● Set of tasks:
1) Answer these questions from the blog excerpt about Bonanzle and Seattle entrepreneur blogs, giving each answer on its own line marked like its question.
(a) Which three words does the writer suggest sprinkling into the raised-eyebrow answers?
(b) What date does the post titled "Seattle Entrepreneur Blogs" carry?
(c) Which niche is Andy Sack trying to capture with his site, and which niche did it grow up on?
2) Carry on the blog excerpt about Seattle entrepreneur blogs, starting after its final sentence.

Taking a notebook chock full of ideas, opinions, research and facts, I feverishly pieced together the plan that constituted Bonanzle’s best opportunity to make a significant impact on the online marketplace. The result? Our original idea.

It has become increasingly apparent through analyzing our competition and my further communications with the always wise Mr. Dalasta that it takes something either vertical or completely offbeat to tempt users away from a gorilla. Despite the pages of potential applications for this site that many well-versed web veterans have brought to my attention, it is my conviction that we need to start by solving one problem, and solving it superbly.3darrow.gif

What then have I gained from these months of analysis? Only everything that will go into the business plan. Even though the idea ended up the same as it started, it has only been through having the idea continuously scrutinized that I’ve been able to determine which combinations of words make eyebrows raise. Put all those raised-eyebrow answers together, sprinkle in the words “weave,” “synergy,” and “confluence,” then for good measure, toss in a couple 3d arrows and flowcharts to represent data, traffic or customers, and you can pretty much sit back and wait for the first couple mil to arrive in the bank. Am I right, investors?

Bill Entrepreneurship, Progress, Tough Decisions

Seattle Entrepreneur Blogs

May 11th, 2007

I set an objective this week to get a feel for the Seattle Entrepreneurial blogging landscape, and have picked my three favorites from John Cook’s list of good ‘uns.

A Sack of Seattle: A. Sack (aka Andy Sack of Judy’s Book) is an honest guy with good observations. He’s also set up a forum for Seattle entrpreneurs to meet up over coffee, which is a benevolent gesture for an individual who has reached the “investment capital secured” promise land from which few bloggers return, and fewer still retain accessibility. Plus, his blog carries an extra bit of drama as he is currently in the process of trying to reinvent his site to capture a completely different niche (coupons) than it grew up on (reviews). Sounds like a hell of a trick to me, but I bet there are those who would say the same about taking on a $48 billion behemoth named eBay. Morons. They’ll obviously never topple eBay with that attitude.

● Information provided:
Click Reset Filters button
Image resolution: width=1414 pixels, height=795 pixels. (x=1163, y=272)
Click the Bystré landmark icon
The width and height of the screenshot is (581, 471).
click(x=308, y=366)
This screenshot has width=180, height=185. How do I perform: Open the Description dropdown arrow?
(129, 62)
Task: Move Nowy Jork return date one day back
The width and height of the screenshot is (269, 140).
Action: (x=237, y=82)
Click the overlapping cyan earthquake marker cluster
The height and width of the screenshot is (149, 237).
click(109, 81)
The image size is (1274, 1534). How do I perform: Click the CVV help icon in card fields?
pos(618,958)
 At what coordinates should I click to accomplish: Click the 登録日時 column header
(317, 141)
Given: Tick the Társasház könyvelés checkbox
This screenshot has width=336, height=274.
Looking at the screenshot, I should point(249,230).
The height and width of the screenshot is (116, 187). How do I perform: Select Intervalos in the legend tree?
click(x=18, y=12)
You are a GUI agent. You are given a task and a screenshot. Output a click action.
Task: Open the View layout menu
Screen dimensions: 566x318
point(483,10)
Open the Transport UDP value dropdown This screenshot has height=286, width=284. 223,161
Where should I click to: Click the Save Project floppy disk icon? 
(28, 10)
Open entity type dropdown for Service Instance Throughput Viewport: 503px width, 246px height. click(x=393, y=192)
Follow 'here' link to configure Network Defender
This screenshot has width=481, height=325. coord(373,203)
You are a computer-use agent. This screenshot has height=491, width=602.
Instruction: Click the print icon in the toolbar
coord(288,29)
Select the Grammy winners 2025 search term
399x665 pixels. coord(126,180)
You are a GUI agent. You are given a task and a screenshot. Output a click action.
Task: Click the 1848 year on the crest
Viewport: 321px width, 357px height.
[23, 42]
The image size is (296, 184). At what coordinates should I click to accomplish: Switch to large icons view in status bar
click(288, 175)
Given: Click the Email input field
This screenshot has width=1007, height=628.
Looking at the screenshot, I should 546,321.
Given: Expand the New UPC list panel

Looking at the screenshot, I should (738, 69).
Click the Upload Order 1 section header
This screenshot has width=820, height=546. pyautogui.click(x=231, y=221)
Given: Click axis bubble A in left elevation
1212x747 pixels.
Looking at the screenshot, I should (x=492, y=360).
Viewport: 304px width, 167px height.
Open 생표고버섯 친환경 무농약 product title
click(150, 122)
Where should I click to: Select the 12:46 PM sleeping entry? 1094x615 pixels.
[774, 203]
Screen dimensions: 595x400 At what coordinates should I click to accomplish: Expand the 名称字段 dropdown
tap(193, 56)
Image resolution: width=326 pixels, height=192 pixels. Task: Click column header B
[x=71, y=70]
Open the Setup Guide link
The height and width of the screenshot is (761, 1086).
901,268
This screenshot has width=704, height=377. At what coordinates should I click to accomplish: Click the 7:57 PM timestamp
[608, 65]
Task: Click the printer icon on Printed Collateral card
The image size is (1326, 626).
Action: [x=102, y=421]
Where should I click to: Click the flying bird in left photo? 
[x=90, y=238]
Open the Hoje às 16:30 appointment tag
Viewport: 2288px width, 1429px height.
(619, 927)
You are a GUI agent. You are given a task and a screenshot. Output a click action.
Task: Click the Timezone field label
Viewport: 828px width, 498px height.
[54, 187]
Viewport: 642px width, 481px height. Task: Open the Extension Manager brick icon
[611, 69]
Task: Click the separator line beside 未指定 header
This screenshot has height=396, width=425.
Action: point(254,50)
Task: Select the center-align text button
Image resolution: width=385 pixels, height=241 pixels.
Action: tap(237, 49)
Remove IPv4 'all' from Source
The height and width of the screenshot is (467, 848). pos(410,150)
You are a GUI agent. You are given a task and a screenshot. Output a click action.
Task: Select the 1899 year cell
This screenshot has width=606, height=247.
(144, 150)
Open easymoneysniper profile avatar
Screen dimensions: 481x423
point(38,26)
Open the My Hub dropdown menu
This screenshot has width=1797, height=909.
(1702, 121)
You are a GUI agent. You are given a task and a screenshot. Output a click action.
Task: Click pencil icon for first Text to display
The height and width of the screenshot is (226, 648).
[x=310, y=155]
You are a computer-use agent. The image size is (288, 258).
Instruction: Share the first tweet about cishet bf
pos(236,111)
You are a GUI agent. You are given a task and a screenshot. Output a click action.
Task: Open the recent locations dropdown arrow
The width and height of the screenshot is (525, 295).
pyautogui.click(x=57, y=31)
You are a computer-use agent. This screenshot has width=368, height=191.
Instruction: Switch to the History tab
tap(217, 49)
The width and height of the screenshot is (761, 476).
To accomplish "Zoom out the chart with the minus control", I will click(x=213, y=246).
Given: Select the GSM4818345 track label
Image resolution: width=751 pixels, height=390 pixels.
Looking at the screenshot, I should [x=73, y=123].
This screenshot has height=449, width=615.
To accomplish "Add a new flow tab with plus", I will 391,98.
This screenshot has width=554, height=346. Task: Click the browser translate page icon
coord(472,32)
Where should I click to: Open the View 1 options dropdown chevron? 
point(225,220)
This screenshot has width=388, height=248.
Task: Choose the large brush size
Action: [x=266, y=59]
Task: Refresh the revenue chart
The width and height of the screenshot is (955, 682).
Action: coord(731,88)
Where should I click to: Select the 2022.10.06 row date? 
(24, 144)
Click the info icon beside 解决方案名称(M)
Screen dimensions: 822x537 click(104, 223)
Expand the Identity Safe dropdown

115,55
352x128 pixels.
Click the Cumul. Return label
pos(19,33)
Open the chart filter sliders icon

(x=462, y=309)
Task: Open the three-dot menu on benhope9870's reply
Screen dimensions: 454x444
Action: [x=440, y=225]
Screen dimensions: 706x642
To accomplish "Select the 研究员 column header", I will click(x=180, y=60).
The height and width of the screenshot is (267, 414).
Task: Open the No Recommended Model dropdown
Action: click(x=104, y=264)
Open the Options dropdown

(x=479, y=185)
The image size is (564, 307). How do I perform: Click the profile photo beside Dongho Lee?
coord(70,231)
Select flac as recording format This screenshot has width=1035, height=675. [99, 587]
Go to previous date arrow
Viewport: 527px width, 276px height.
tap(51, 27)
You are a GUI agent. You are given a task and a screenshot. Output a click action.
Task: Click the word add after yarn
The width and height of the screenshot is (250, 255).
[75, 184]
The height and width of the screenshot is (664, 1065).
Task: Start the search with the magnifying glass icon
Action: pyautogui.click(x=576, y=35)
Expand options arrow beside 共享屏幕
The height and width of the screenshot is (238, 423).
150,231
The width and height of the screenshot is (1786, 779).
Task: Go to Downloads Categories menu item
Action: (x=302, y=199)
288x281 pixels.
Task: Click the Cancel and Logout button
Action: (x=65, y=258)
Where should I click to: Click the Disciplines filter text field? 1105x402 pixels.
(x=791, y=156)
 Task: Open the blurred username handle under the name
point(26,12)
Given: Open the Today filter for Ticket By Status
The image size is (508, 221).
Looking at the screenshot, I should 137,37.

● Answers:
1)
(a) "Weave," "synergy," and "confluence."
(b) May 11th, 2007.
(c) He is trying to capture coupons, and the site grew up on reviews.

2)
Geeking With Greg: Greg is both a lucid and prolific blogger. He also seems to share my interests for Artificial Intelligence (I’ve architected the AI systems for most every game I’ve worked on for the last four years / he is making a web site that learns what kind of RSS you like and gives it to you) and productivity (I blog about it every other post / he blogs about it every other every other post). And if that weren’t enough, there is a funny quote about how engineers are leaving Google because MBAs have declared it their employer of choice.

Curious Office: Made by the founder of Imagekind, this site seems to fall into the “investment capital secured, accessibility retracted” collection. Comments are disabled on most posts. But you don’t have to be buddies with the writer to appreciate the piles of wisdom lying in plain site on here. In particular, there is a Steve Pavlina-esque article on their approach to getting funded. I like how he proposes that we wait until the investors come to us, rather than investing time on finding investors when there’s development to be done. Spoken like a true programmer. And you can bet that the story about the investor who tracked you down to give you $5 million is going to make for a great blog post/party story/pickup line when you can pull it off.

Anyone else got a local favorite local entrepreneurial blog not mentioned here? I’ve found that the defining characteristics of my favorites so far have been bloggers with experience and similar interests, who respect their readers and answer comments. It’s quite a treat when I uncover such a blog. The information that is readily accessible on any number of blogs these days (on the steps to getting investment, or generally being entrepreneurially minded) is stuff that simply didn’t exist 10 years ago. Let alone for free and in relatively unlimited quantities.